Results: Median treatment duration was 40.2 months (mo) with ENZA + ADT, 13.8 mo with PBO + ADT, and 23.9 mo with ENZA + ADT in crossover pts. Median follow-up time was 44.6 mo. Including crossover, 401 (69.9%) PBO + ADT pts had a subsequent life-prolonging therapy. Prior local therapy was reported in 118 ENZA + ADT (45 RP, 46 RT, 27 both) and 122 PBO + ADT (50 RP, 33 RT, 39 both) pts; of these, 21 (17.8%) and 33 (27.0%) died, respectively. ENZA + ADT reduced the risk of death by 46% vs. PBO + ADT in pts with prior local therapy (HR 0.54; 95% CI 0.31, 0.94) [Figure], consistent with the overall study population. Median OS was not reached for either arm.

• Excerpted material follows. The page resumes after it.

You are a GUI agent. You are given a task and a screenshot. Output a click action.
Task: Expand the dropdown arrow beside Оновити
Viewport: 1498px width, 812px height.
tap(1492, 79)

Conclusions: Our post hoc analysis demonstrates the long-term survival benefit of ENZA + ADT vs. PBO + ADT in pts with mHSPC who received prior local therapy, despite substantial treatment crossover and subsequent therapy use in PBO + ADT pts.
Source of Funding: This trial was funded by Astellas Pharma Inc. and Pfizer Inc., the co-developers of enzalutamide. Medical writing and editing assistance were provided by Jake Stoddart, MRes, and Lauren Smith, BA (Hons), from Complete HealthVizion, funded by the trial sponsors.